■ WHAT YOU SHOULD DO
From the entries below, transcribe exactly the lines between the line holding "Screenshot is 1366x1189." and the line holding "Accepteer (927, 1131)", inclusive; skip all other lines.

■ Data items
◇ ◇ ◇ ◇ ◇ ◇ ◇

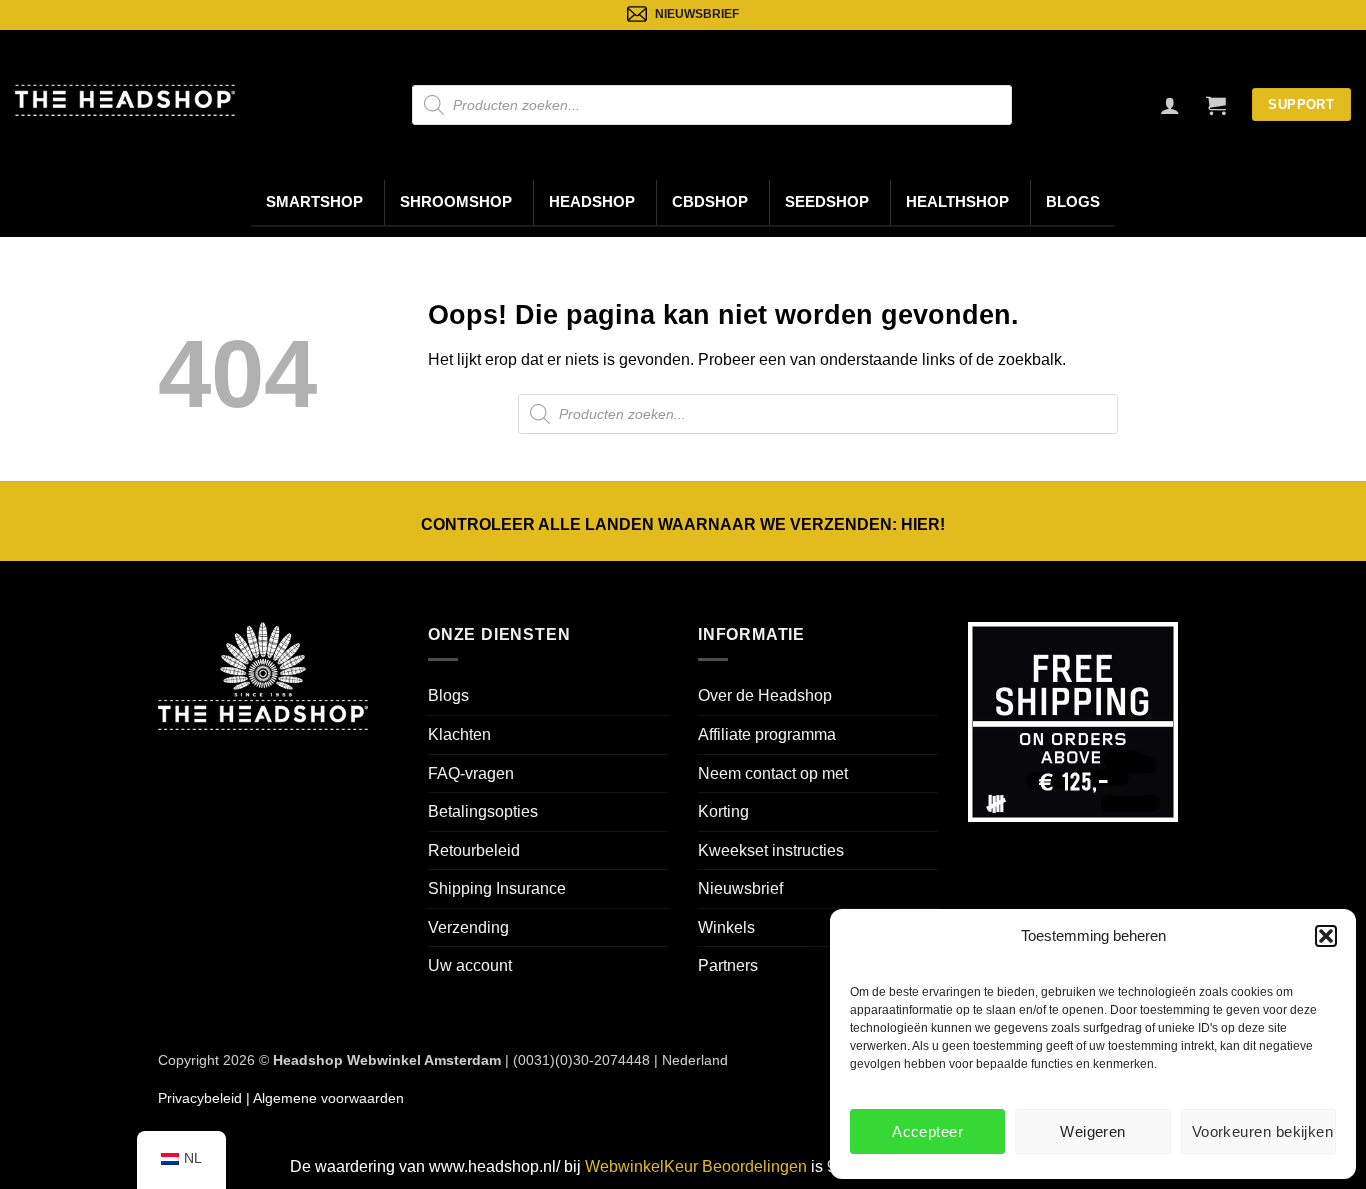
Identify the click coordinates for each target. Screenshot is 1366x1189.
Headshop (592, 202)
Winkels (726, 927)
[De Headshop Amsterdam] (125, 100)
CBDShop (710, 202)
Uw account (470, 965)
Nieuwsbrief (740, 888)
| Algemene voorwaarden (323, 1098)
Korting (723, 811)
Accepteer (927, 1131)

◇ ◇ ◇ ◇ ◇ ◇ ◇

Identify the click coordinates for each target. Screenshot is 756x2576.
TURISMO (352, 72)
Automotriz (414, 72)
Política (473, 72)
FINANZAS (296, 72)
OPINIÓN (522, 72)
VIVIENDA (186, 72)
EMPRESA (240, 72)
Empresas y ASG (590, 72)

◇ ◇ ◇ ◇ ◇ ◇ ◇

■ RESPONSE TO THE EXERCISE
Identify the click coordinates for each target. Screenshot is 1366x1189.
Headshop (592, 202)
Winkels (726, 927)
[De Headshop Amsterdam] (125, 100)
CBDShop (710, 202)
Uw account (470, 965)
Nieuwsbrief (740, 888)
| Algemene voorwaarden (323, 1098)
Korting (723, 811)
Accepteer (927, 1131)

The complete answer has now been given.